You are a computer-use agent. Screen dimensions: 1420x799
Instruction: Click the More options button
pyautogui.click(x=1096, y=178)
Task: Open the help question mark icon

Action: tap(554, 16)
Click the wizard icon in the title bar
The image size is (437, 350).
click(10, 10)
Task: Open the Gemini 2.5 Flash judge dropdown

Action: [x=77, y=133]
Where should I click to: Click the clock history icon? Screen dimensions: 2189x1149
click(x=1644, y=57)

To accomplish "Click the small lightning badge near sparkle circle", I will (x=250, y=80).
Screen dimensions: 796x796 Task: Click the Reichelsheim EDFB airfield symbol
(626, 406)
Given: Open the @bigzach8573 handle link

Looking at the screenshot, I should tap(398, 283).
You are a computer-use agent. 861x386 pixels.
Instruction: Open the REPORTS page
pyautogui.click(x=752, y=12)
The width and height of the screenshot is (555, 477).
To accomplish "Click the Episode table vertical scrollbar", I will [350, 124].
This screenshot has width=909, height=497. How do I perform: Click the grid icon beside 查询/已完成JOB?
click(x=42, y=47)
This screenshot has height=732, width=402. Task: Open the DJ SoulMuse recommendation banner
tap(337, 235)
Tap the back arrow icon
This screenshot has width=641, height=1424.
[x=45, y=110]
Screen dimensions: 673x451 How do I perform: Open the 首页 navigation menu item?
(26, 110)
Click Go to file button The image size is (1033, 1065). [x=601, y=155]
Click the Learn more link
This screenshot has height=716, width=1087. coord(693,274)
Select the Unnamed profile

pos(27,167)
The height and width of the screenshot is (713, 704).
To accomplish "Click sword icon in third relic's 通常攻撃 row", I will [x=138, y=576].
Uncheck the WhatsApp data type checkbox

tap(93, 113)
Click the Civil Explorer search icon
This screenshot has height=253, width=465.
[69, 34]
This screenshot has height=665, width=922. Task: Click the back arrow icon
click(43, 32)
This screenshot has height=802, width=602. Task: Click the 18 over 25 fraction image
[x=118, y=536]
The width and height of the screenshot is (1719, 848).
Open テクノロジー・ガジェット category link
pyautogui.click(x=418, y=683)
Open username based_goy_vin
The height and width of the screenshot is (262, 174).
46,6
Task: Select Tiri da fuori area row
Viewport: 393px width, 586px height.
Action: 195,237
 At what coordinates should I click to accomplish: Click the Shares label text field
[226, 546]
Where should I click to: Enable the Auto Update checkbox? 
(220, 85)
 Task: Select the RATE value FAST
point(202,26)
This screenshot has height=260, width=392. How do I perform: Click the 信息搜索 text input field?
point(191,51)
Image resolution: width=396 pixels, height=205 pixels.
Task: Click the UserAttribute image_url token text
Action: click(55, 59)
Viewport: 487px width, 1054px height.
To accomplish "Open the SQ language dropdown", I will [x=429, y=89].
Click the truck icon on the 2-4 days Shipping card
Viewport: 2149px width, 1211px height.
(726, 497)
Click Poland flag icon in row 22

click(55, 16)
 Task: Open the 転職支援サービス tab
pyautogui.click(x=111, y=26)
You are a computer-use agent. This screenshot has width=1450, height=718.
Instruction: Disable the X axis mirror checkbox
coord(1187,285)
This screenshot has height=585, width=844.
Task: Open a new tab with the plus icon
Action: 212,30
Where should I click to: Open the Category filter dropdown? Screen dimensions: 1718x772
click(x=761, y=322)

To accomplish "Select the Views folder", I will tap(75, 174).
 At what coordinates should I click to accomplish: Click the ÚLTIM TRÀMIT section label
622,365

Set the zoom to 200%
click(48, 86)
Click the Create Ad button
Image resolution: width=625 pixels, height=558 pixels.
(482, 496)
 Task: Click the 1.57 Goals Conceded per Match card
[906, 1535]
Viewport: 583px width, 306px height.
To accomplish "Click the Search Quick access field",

-------------------------

**Exercise**
Please retype the records above, from their first line through the line that contains "will (x=250, y=80).".

**Solution**
You are a computer-use agent. Screen dimensions: 1420x799
Instruction: Click the More options button
pyautogui.click(x=1096, y=178)
Task: Open the help question mark icon

Action: tap(554, 16)
Click the wizard icon in the title bar
The image size is (437, 350).
click(10, 10)
Task: Open the Gemini 2.5 Flash judge dropdown

Action: [x=77, y=133]
Where should I click to: Click the clock history icon? Screen dimensions: 2189x1149
click(x=1644, y=57)

To accomplish "Click the small lightning badge near sparkle circle", I will (x=250, y=80).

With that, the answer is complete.